§ GIVEN REQUEST
Return every line of the entries that contains the word "Hospital", copying each line in full.

(Entries on finding words and elements)
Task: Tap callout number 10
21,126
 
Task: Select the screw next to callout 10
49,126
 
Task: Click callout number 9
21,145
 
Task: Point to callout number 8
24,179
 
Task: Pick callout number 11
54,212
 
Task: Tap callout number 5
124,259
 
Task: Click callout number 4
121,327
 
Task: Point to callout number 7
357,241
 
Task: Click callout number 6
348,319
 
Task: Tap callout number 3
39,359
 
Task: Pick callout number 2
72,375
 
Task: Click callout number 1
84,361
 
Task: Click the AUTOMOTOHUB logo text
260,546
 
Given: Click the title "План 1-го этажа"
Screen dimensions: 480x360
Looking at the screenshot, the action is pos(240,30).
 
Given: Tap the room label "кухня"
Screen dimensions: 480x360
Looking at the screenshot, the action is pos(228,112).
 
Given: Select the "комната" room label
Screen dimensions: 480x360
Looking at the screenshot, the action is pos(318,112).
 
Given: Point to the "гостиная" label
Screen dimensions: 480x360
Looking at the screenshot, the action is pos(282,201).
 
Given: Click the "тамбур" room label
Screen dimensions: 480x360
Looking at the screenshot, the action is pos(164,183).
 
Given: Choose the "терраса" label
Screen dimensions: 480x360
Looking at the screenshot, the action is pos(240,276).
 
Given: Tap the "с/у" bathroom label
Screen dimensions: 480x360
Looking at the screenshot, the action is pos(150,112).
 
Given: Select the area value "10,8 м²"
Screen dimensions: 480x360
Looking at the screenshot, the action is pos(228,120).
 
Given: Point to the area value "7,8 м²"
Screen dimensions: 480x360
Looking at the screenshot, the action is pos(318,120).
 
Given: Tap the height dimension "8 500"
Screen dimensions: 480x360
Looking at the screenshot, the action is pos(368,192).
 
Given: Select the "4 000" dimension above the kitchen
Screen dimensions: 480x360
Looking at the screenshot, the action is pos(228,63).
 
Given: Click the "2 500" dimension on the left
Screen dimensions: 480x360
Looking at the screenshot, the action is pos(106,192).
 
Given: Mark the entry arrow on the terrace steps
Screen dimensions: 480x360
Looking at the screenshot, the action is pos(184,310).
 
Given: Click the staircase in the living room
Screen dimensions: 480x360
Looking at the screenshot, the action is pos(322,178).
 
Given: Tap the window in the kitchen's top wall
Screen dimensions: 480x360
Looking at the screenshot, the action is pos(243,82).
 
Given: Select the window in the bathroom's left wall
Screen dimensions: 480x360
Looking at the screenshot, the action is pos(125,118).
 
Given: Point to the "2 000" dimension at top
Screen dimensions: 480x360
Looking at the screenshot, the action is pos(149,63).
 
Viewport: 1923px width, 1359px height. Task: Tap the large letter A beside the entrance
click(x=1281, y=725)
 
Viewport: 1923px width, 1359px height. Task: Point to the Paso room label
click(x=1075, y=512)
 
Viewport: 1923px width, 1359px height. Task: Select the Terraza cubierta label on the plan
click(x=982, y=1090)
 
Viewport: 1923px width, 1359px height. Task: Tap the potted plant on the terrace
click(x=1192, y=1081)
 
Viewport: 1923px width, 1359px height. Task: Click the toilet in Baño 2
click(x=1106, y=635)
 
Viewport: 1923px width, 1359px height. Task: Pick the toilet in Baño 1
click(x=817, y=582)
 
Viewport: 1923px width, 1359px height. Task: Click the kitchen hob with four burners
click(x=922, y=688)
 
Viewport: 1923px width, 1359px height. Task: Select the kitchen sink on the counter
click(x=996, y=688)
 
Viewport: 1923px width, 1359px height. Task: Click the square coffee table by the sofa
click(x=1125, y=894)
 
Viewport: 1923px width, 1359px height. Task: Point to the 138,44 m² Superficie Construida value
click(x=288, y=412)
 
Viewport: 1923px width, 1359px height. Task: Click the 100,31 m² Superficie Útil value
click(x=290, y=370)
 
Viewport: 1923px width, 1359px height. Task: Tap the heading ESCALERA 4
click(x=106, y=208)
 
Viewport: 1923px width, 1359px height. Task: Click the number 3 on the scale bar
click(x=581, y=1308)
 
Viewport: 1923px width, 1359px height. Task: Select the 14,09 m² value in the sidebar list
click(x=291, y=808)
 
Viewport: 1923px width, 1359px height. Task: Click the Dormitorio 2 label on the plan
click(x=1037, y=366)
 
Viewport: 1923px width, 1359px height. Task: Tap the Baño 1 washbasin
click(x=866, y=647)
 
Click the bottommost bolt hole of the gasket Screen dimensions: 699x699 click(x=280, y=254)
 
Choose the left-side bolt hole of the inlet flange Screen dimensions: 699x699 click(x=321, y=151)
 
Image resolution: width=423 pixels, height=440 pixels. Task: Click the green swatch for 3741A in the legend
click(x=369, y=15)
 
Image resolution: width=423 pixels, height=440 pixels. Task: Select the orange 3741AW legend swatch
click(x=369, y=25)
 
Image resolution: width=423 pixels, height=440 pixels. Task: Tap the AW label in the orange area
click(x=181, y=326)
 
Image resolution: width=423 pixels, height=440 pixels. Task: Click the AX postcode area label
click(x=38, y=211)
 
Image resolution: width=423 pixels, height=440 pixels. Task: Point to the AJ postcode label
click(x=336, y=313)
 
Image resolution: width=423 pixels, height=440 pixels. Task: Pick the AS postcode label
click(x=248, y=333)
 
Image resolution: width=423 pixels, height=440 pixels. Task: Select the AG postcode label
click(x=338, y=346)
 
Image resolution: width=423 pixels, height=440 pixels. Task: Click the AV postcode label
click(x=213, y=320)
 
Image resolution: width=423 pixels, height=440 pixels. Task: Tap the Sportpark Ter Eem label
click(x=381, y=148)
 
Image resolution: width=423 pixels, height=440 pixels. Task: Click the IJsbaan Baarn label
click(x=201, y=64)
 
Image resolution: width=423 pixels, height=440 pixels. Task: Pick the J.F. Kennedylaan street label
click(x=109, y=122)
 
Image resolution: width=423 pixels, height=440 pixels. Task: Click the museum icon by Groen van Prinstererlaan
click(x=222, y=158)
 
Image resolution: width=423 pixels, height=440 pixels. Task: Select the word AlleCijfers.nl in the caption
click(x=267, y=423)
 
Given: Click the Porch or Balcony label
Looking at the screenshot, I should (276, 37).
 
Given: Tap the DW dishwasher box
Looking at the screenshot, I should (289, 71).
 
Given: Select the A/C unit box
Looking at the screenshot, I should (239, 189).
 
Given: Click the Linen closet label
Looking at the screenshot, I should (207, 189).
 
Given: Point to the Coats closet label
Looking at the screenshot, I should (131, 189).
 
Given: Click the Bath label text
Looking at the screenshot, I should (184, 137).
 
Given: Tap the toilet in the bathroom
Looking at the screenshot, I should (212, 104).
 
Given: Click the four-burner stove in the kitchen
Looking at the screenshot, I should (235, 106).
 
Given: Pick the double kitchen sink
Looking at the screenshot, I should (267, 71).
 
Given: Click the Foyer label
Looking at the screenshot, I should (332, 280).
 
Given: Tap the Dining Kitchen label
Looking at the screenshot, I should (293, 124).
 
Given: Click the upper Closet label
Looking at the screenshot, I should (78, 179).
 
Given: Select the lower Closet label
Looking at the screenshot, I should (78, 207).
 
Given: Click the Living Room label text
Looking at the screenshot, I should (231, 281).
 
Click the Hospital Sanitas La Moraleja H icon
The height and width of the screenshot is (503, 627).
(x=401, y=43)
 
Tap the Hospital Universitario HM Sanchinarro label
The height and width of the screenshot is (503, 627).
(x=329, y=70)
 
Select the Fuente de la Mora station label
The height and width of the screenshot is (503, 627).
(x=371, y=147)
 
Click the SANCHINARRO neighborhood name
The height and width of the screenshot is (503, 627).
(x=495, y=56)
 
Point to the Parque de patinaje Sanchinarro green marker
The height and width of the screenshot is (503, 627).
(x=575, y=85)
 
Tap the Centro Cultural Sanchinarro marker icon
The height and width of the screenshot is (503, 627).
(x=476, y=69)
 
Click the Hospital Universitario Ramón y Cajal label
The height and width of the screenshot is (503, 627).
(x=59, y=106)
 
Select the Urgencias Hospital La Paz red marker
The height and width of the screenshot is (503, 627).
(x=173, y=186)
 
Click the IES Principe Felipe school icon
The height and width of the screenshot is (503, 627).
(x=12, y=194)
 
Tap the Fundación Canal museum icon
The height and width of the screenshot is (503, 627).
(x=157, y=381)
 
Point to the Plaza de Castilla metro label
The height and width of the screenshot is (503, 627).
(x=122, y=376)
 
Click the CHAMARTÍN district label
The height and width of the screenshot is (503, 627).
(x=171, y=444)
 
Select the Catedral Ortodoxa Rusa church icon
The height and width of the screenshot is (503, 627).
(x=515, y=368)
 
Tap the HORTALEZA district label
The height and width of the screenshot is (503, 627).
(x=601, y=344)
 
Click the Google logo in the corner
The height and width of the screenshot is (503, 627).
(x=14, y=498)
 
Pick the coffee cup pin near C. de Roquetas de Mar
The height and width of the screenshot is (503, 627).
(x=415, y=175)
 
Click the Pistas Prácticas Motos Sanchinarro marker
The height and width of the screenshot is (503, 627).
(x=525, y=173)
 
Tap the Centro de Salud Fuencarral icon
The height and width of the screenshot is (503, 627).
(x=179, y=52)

§ ANSWER TO THIS TASK
Click the Hospital Sanitas La Moraleja H icon
Tap the Hospital Universitario HM Sanchinarro label
Click the Hospital Universitario Ramón y Cajal label
Select the Urgencias Hospital La Paz red marker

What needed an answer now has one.